Sapporo Snow Festival

Sapporo snow sculpture

Originally printed in the Clear Lake Courier — 1 April 1998

Since moving to Japan, I’ve been told one thing I need to do (in addition to climbing Mt. Fuji) is attend the Sapporo Snow Festival. So I took four days leave and paid my money for the February tour.

Sapporo is the capital city of Hokkaido, the northernmost of Japan’s main islands. With a population of 1.8 million, Sapporo is Japan’s fifth largest city. It hosted the 1972 Winter Olympics and will host the 2002 soccer World Cup.

Rare for a Japanese city is the orderly grid of Sapporo’s streets; all are numbered and evenly laid out. (One frustration about living in Japan is the lack of street names and road maps.) Our hotel was located at North 5 West 7. We were given street maps and could easily find our way around town. Sapporo’s street scheme resulted from the influence of foreign advisors when the Japanese government colonized Hokkaido in the late 1800s.

The Old Hokkaido Government Building is another example of foreign influence. Built in 1888, its red bricks and octagonal dome reflect the architecture of the Massachusetts State House.

The Sapporo Snow Festival began in 1950 when high school students made six snow statues in Odori Park (which stretches from West 1 to West 12 streets). In 1955 the Japan Self Defense Force began building massive snow statues. By 1997 the festival had grown to international proportions and two million people attended. (A smaller crowd came this year, due to the opening of the Winter Olympics in Nagano the same weekend.)

Because there isn’t enough snow in Sapporo itself, as many as 8000 five-ton truckloads of snow are brought in each year, beginning three weeks before the festival. The largest snow statues take about 2000 cubic meters of snow. A wooden frame is built and filled with tightly packed snow. When the snow hardens, the frame is removed and the carving begins. Shovels are used for the rough shaping of the statue and special tools for the finishing touches.

One house-sized sculpture commemorated Japan’s recent defeat of Iran in the qualifying match for soccer’s 1998 World Cup (to be held in France this summer). This “Dream Kick-off” sculpture took 26 days and 545 truckloads of snow, and was built by 1537 members of the Ground Self Defense Force (Japan’s army).

Great Britain’s section contained a 49-foot-high sculpture of St. Paul’s Cathedral, as well as a double-decker London bus.

France provided a series of ice sculptures, which were breathtakingly beautiful at night when lights shone through them: Tour Eiffel, Arc de Triomphe, Pantheon, the Louvre and a statue of Napoleon.

Sunshine alternated with cold breezes and lightly falling snow during our entire visit.
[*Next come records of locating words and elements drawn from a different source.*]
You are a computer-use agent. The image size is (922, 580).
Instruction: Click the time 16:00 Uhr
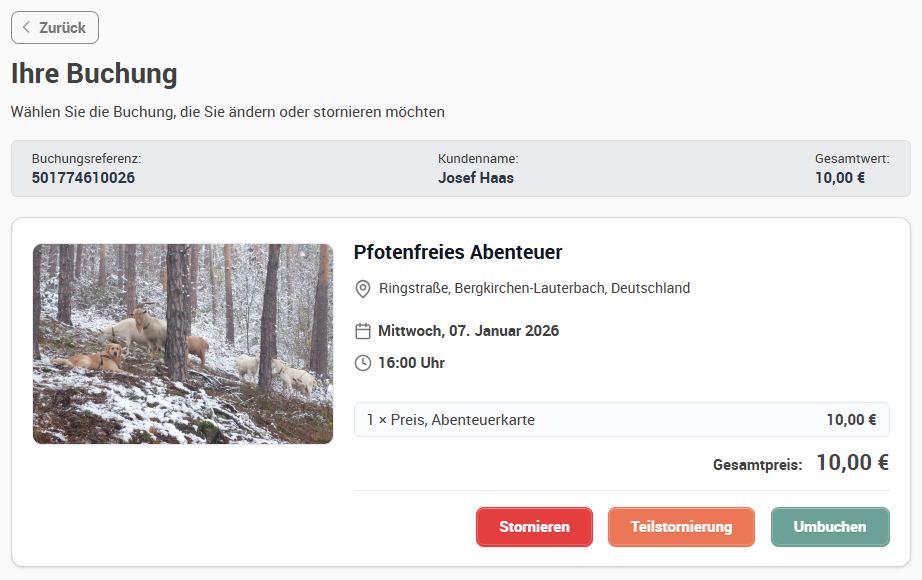(411, 363)
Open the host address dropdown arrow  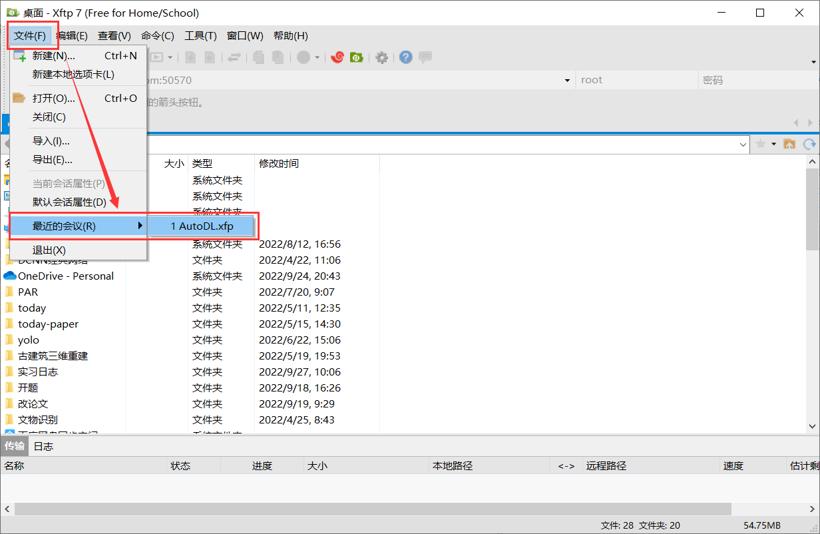tap(567, 81)
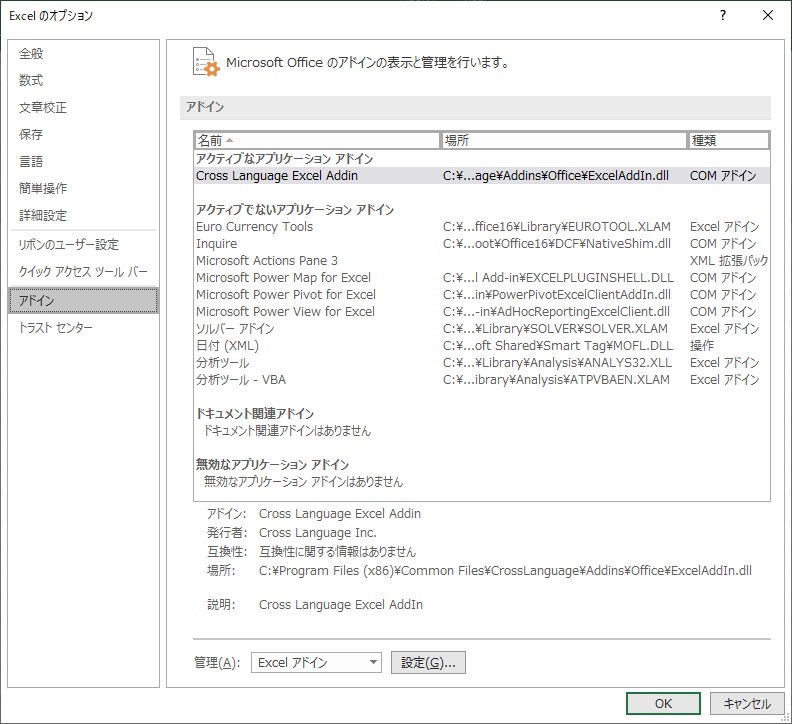Select the 保存 category in sidebar
The image size is (792, 724).
(32, 135)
The temperature hovered around 25 degrees.

We saw all three sections of the snow festival–the twelve blocks of Odori Park, an ice festival in Susukino, and snow slides at Makomanai Park on the Ground Self Defense Force base.

One section of Odori Park, called Citizens’ Square, contained smaller statues (about eight feet square and ten feet tall) built by various groups of workers, families and students.
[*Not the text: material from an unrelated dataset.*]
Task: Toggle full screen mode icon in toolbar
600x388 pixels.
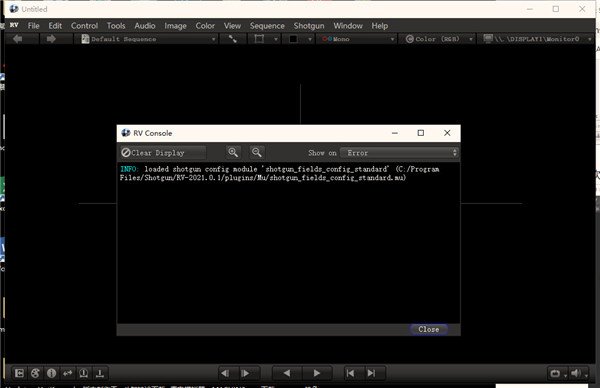Action: [233, 39]
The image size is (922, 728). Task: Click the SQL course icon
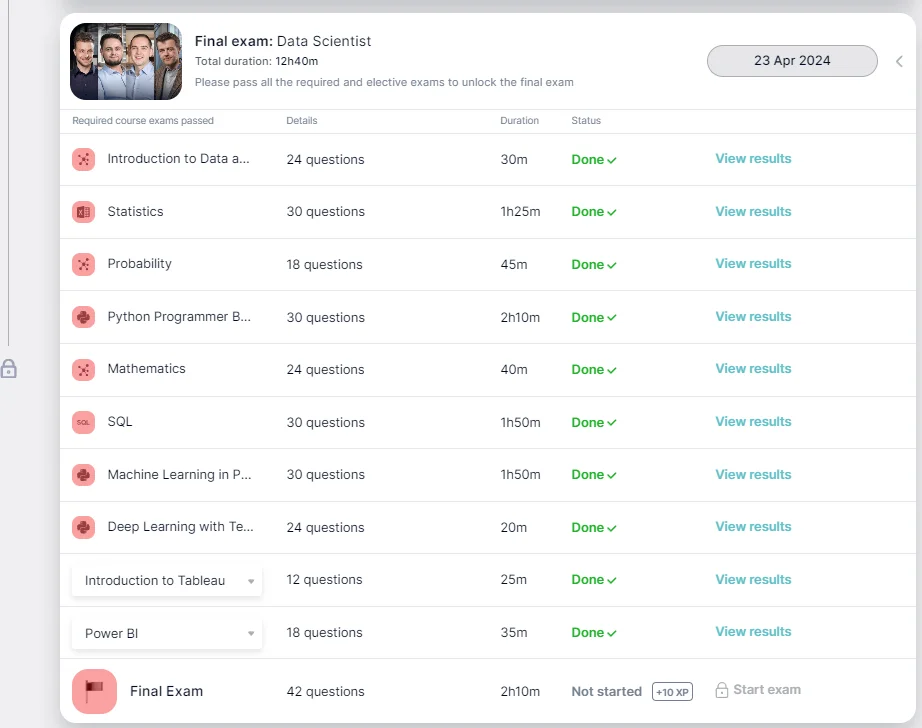tap(84, 422)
There were numerous animal statues, as well as a head consisting of an open mouth with sharp teeth, a face with its tongue sticking out, a sumo wrestler’s backside, a hand holding a telephone, and Batman. Many of these were obviously supposed to be humorous.
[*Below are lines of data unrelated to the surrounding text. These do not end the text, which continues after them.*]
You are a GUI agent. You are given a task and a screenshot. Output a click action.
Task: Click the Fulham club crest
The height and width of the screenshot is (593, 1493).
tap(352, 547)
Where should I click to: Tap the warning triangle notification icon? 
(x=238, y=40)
We watched ice sculptures being made in Susukino. Workers stacked long flat blocks of ice and shaped them with chain saws, files and electric drills. The horizontal lines in the delicate-looking finished sculptures gave texture and left evidence of where the blocks had been joined.

Our first evening we had supper at the Sapporo Beer Garden, a nineteenth century red brick building. I could almost imagine myself in an old German brewery, except that all the people were Japanese. (The Colonization Commission introduced beer brewing in 1876, and Sapporo beer is today one of the most popular brands in Japan.)

Each table contained a dome-shaped cast iron plate heated by a gas burner. We fried vegetables and slices of mutton, constantly moving them with our chopsticks so the pieces didn’t burn or fall off the plate. This meal, Genghis Khan, was the house specialty. Waiters brought a steady supply of mugs of beer, which I assumed was Sapporo beer.

Painted across one entire wall and also hung on banners suspended from the ceiling were the words, “Morgens mittags abends nachts trink dein bier und sonst verachts.” We asked two Japanese employees what the saying meant and they had no idea. One seemed surprised at our question, as he said, “But it’s in English.”

We told him the letters were the same but the words were different. I think the sign said something about drinking beer morning noon and night.

We concluded our tour at Makomanai Park with its giant slides. The Royal Netherlands Palace served as a backdrop for the main stage, and the slides represented Japanese television characters and the Wizard of Oz.

The snow and cold of Sapporo made me wish I was headed to South Dakota instead of back to Atsugi.